By changing or reducing certain negative thinking patterns contributing to stress, you can more easily adapt to stressful situations and regain a sense of control in your life.
· Examine and modify your expectations (of yourself and others):
Setting high or rigid demands of what others “should” or “must” do can lead to unhealthy, counterproductive emotions and behaviours. Equally harmful are setting unrealistic or exceedingly high demands for yourself — perfectionism can fuel stress, as perfection is an unobtainable goal and illusion. Set reasonable standards for yourself and others, and learn to accept that you are a fallible, less-than-perfect human being, like everyone else!
· Develop perspective:
Take a moment to step back from your situation and view it as objectively as possible. How critical is this task or situation to the “larger picture” of your life? Will it significantly and unalterably impact your future? Avoid “catastrophising” the event by keeping things in perspective.
· Adjust or reframe your perceptions:
Try to practice a “glass is half full” viewpoint to reframe stressors. For example, a long, potentially frustrating commute on the train can be viewed as structured time to catch up on reading, work or simply an opportunity to close your eyes and regroup.
· Remind yourself of the “good stuff”:
Try not to let a stressful incident overshadow all the positives in your life. Sometimes a negative event becomes “larger than life” and the total sum of our being, resulting in amnesia for all the achievements or positive qualities in our lives.
· Be mindful of irrational messages:
Words such as “always,” “never,” “should,” and “must” lead the way in creating stress in our lives, as they are hallmarks of self-defeating thoughts leading to negative, unhealthy emotions and behaviours.
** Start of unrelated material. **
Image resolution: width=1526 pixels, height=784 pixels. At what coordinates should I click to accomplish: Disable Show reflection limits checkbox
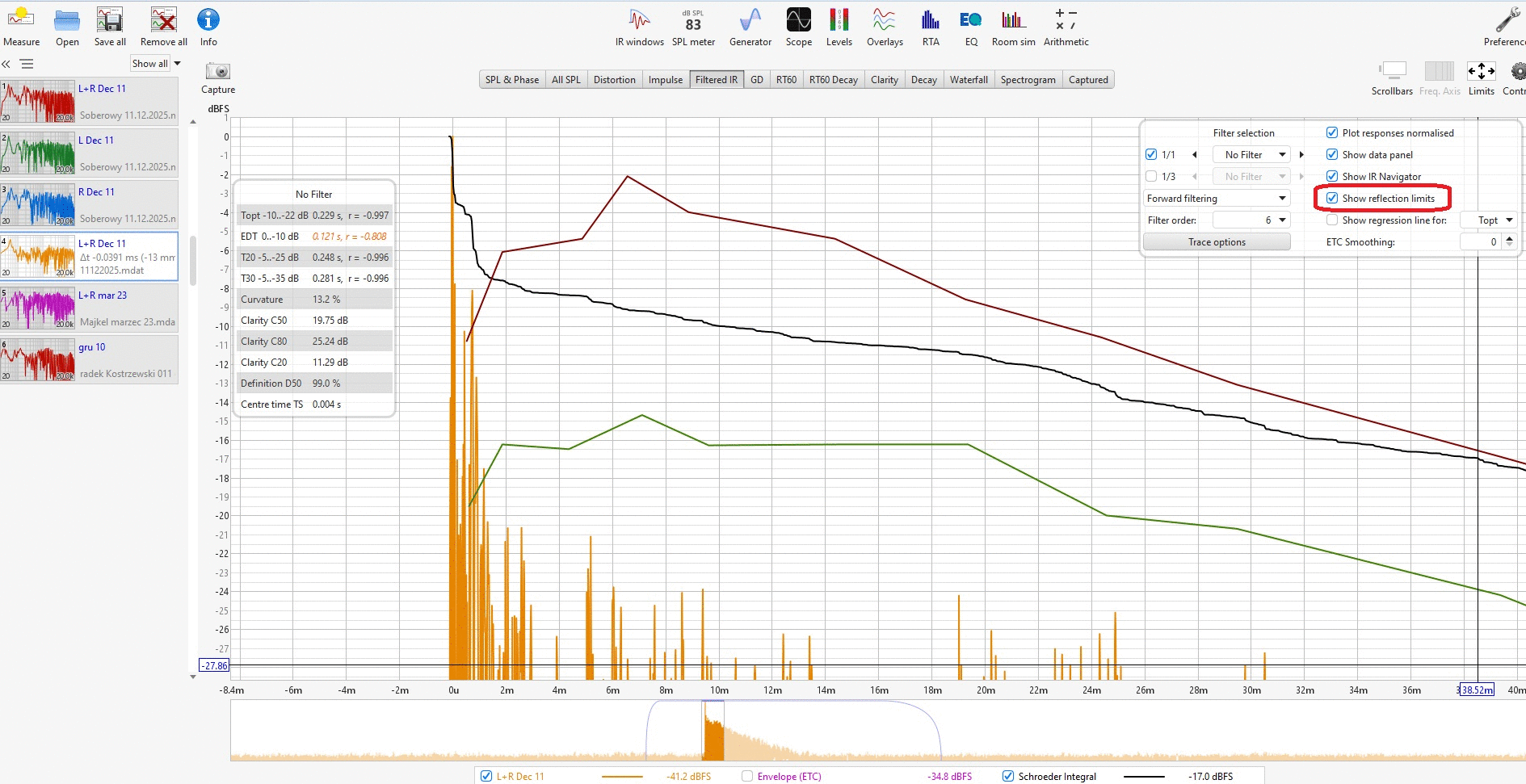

Acceptance is one of the most challenging concepts in our society. If the sources of stress are unavoidable or unalterable (e.g., illness, the loss of a loved one, a redundancy), the best coping response is to develop a level of acceptance.
Try “letting go”
When people, situations or behaviours are unchangeable, move on the things you can control. Ruminating, stubbornly “hanging on” or tenaciously insisting change may cause more stress than what it’s worth. Try saying “this is ok for now; I can cope with this for now” and stop trying to convince yourself that life should be different or perfect!
Find a different meaning:
Search for opportunities for personal growth in the face of stressors. Sayings such as, “May you be blessed with failure earlier in life” may be counterintuitive but hold grains of wisdom.
Anger and resentment can hold us captive to stress.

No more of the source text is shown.